Agency to receive $900,000 for youth programs
By Phyllis Moore
Published in News on October 29, 2006 2:01 AM
Smart Choices for Youth Inc. has received a portion of a $900,000 grant to help faith-based and community organizations offer services for Wayne County youths and families over the next three years.
Smart Choices was one of only three programs in North Carolina and one of 420 organizations nationally to receive part of $58 million distributed through the Compassion Capital Fund, part of President Bush's faith-based and community initiative. The fund is administered by the Department of Social Services.
The $900,000 grant will be shared by Wayne and Wilson counties over the next three years. Daryl Woodard, executive director and founder of Smart Choices for Youth, said the award is the largest the organization has received in its 17 years of operation.
Founded in 1989 in Wayne County, Smart Choices branched out to include Wilson in the mid-1990s. The program targets at-risk youth, providing after school programs, mentoring for children of prisoners and the Governor's One-on-One volunteer program.
The $900,000 grant will allow the organization to work closer with churches, public officials and the community at-large, and is designed to strengthen existing efforts in such areas as combating drug use and gang violence, Woodward said.
At the outset, efforts will be geared toward several churches in Wilson and Wayne counties.
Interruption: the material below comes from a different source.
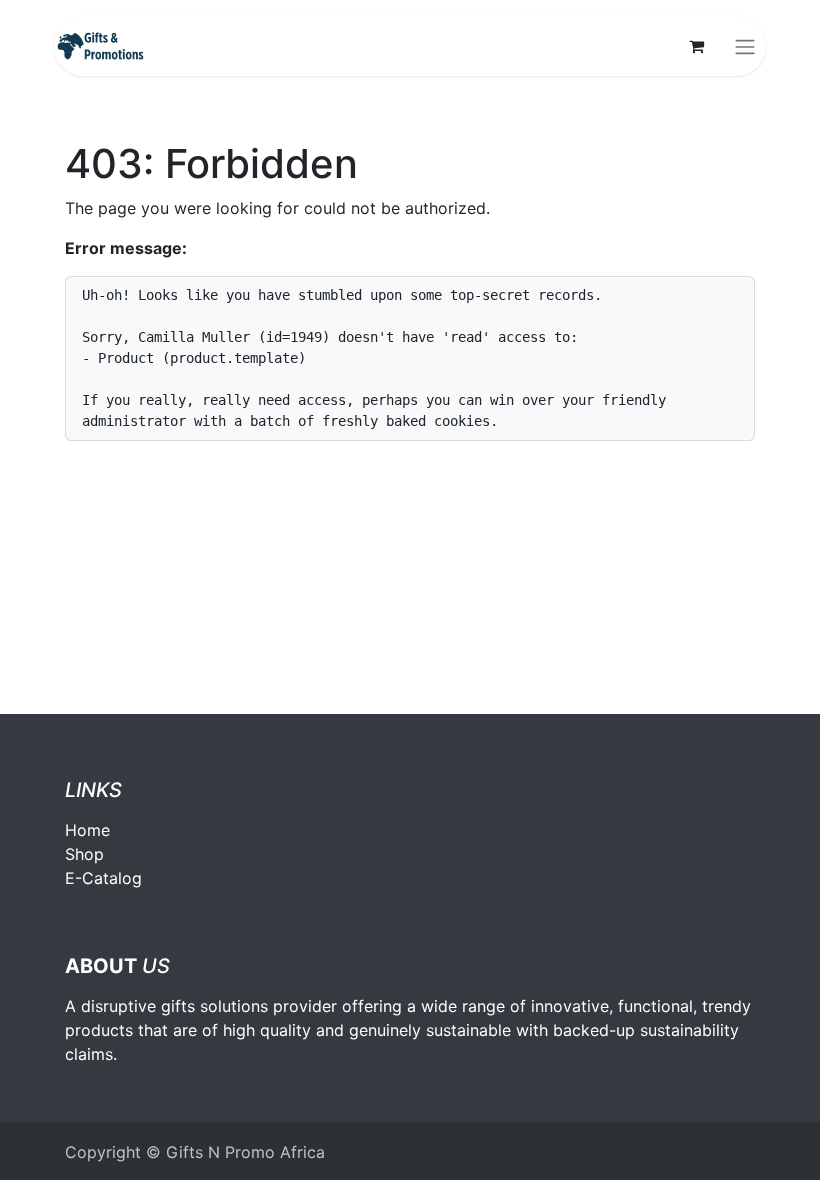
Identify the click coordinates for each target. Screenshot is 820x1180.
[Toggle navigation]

Later, there will be training sessions and forums for youths as well as adults to solicit feedback about the needs in the community.
A coalition will also work with police agencies as well as the school system and public housing, he said.
"If we didn't have this money, we could just keep talking about it," Woodard said. "But now we have the money, resources and technology to talk about what others are doing across the nation."
As the process unfolds, Woodard said the target audience will also expand.
"The churches here in Wayne County will be hearing from us," he said. "This is going to give everybody in Wayne County an opportunity to come to the table and see what we can do."
The national grant is meant to improve organizations' ability to provide a wide range of social services to combat homelessness, to help at-risk youth and rural communities and to create initiatives to empower youths and promote healthy families.
It is the empowerment piece that most appeals to Woodard.
"So many kids fall through the cracks. We're trying to address the cracks in the system," he said. "This gives the community the opportunity to empower them."
With close to 200 churches in Wayne County, he said, "If we can energize just half of these churches to see the importance of this. This is a start, and what we're hoping to do over the next three years, is not only have our entities but have many more churches get on board."
Law enforcement and other community agencies and organizations have already expressed their willingness to back the initiative, which is probably why Wayne County got the nod for the grant, Woodard said.
"Everybody knows you don't get rich off grants by providing services to the children and families in Wayne County," he said. "We want to see things in the community that can help kids get into positive things in the community, to keep them off the street, to curb youth violence, to keep them from gangs, to keep them in school so they can prosper and be productive citizens. One agency can't do it."
Woodard said there are many positive programs already happening in Wayne County. Now it's just a matter of continuing the trend and getting everyone involved.
"For those parents that are striving hard, involved with their children at school, at church, on the soccer field, we're trying to provide another additional tool for the parents and kids," he said.
Woodard added that money will not just be used for already troubled children, either.
The funds will help set up programs that will benefit future generations and to reinforce the efforts of those youths that are already on the right path.
"This grant is for the community," he said. "It gives them a chance to step up to the plate and get their kids involved, our own churches involved.
"What we're going to try to do through the grant is empower these youth -- to stay in school, stay drug-free. And for those on the other side, that they can see the positive peer pressure."
Woodard said in the coming weeks, there will be strategy meetings to discuss future projects and determine the county's most pressing needs. But the beauty of the grant, he said, is that nothing is set in stone, which means it can be customized to fit the local population.
"I want people to call me with ideas and say, 'This is something I have been thinking that we ought to do,'" he said.